Most mass-market amplifier and preamplifier circuits filter out ultrasonic frequencies in order to avoid oscillation, a state in which the circuit spontaneously generates high-amplitude, high-frequency tones and quickly burns itself out. However, this filtering is not total or perfect. As any amplifier technician can probably attest from personal experience, forcing an audio circuit to reproduce high frequencies at high levels often causes failure of the electrical components in the circuit. This may not be a problem with the best high-end amplifiers and preamps, because many of them are specifically designed to handle ultrasonic frequencies. But it can be a problem with lower-quality components connected to a high-end system, or with lower-quality systems elsewhere in a home.
Although the purported technical benefits of high-resolution audio are often touted in marketing materials and audio publications, these benefits are often already achieved in standard-resolution systems.
Oversampling to Reduce Filtering Demands: The benefits of sampling at frequencies higher than 44.1 kHz can be and are achieved by using oversampling in standard-definition analog-to-digital and digital-to-analog conversion.
Almost all currently available analog-to-digital converter (ADC) and digital-to-analog converter (DAC) chips oversample at high rates, typically 96 kHz or higher. With oversampling, the anti-aliasing filter in the ADC and the reconstruction filter in the DAC can employ higher frequencies and/or more gradual slopes. If the audio is stored in standard resolution, the extra samples are simply discarded – yet the benefits of the higher filter frequency and/or more gradual filter slopes remain, while the problem of IMD at ultrasonic frequencies is eliminated.
Dynamic Range Beyond 96 dB: While it is generally accepted that recording with greater bit depth allows quieter sounds to be captured, 16 bits is actually enough to capture any sound that can be reproduced through even the best audio equipment.
The noise floor of a digital audio system is usually cited as minus 6 dB per bit – i.e., a 16-bit digital audio system has a noise floor 96 dB below the maximum recordable signal level. However, the common perception in audio is that the noise floor represents an impermeable barrier beneath which nothing can be heard, and this is incorrect.

☆ ☆ ☆ ☆ ☆

GIVEN PROBLEM A:
Rewrite the high-resolution audio text from "Although the purported" up to and including "and digital-to-analog conversion.", switching "marketing materials" to "advertisements".
GIVEN PROBLEM B:
Carry the high-resolution audio text on past its final sentence.
The data have nothing to do with the high-resolution audio text.

COLLECTED DATA:
☆ ☆ ☆ ☆ ☆

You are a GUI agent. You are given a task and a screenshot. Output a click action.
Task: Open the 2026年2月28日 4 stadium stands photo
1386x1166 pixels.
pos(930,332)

☆ ☆ ☆ ☆ ☆

EXPECTED ANSWER A:
Although the purported technical benefits of high-resolution audio are often touted in advertisements and audio publications, these benefits are often already achieved in standard-resolution systems.
Oversampling to Reduce Filtering Demands: The benefits of sampling at frequencies higher than 44.1 kHz can be and are achieved by using oversampling in standard-definition analog-to-digital and digital-to-analog conversion.

EXPECTED ANSWER B:
In PCM digital audio recording, the system does not simply shut off when the signal level falls below -96 dB. Dither – a small amount of noise – is added to the signal so that the system does not exclude information below the theoretical minimum signal level. Typically, dither is limited to higher frequencies where it is not audible. The result can further be improved through noise-shaping techniques that shift the inherent noise of digital audio systems to ultrasonic frequencies. The result is that the noise floor of a 16-bit system within the audible frequency range can be as good as -110 dB or even -120 dB in practice.
Dynamic Resolution Not Increased: It is widely accepted that high-resolution audio’s increased bit depth results in more precise definition of audio levels, and thus better rendition of so-called “microdynamics.” But again, this is not the case. The increased bit depth merely allows greater dynamic range: higher maximum and minimum recordable signal levels. For example, a kick drum sample that is +46.324 dB louder than a note from a flute will be +46.324 louder whether a 16-bit or 24-bit system is used. Adding dynamic range beyond 16 bits is analogous to adding wider range to a radar used to measure the speed of cars; a radar that can measure speeds from 0.01 to 100,000 kilometers per hour is no more useful in this application than one that can measure speeds from 1 to 1,000 kilometers per hour.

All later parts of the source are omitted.